Feldman composed this piece in 1966, and Wolff performed it here in San Francisco that same year. That performance was recorded and was archived by KPFA. Sadly, when Wolff was traveling to Yale to play the piece, both his guitar and the only copy of Feldman’s score were stolen from his car. Presumably, the music has “survived” thanks to Wolff’s memory, possibly the KPFA recording, and a reconstruction of that score. According to Amazon.com, a score was published by Edition Peters in France in 2015. However, the Web page for that score is listed as “Currently unavailable;” and it is not listed at all on the French site. On the other hand, the work is included on an electric guitar anthology album of performances by Lars Ove Stene Fossheim, for which Amazon does have an MP3 Web page.

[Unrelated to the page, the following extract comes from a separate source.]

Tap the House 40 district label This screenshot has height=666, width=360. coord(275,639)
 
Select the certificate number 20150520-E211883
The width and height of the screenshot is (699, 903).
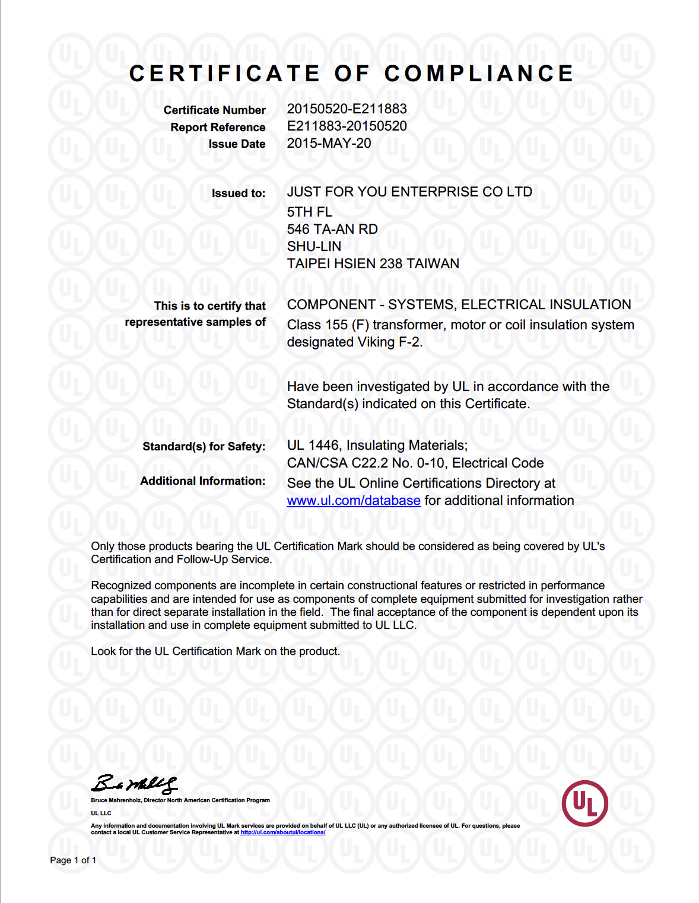[x=347, y=109]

The Other Minds album has three tracks. The first of these is the 1966 recording. This is followed by a second recording of the same piece, recorded by Wendy Eisenberg in 2022. The final track is another Eisenberg recording, this one of Wolff’s “Another Possibility.” It was composed in 2004 as an homage to the Feldman composition based on a scrap of notation from Feldman’’s composition, which was found in the Feldman archives at the Sacher Foundation in Basel.

My interest in Feldman dates all the way back to my graduate student days, when I first came to know him through my acquaintance with John Cage. I also recall first meeting Wolff when he was still at Harvard University, prior to his move to Dartmouth. Sadly, I do not encounter performances of Feldman’s music very often, although I was more than a little surprised to see “The Viola in My Life” on the program of a LIEDER ALIVE! program in February of 2022. As a result, I am most delighted that this new release provides me with another opportunity to introduce Feldman (once again) to my readers!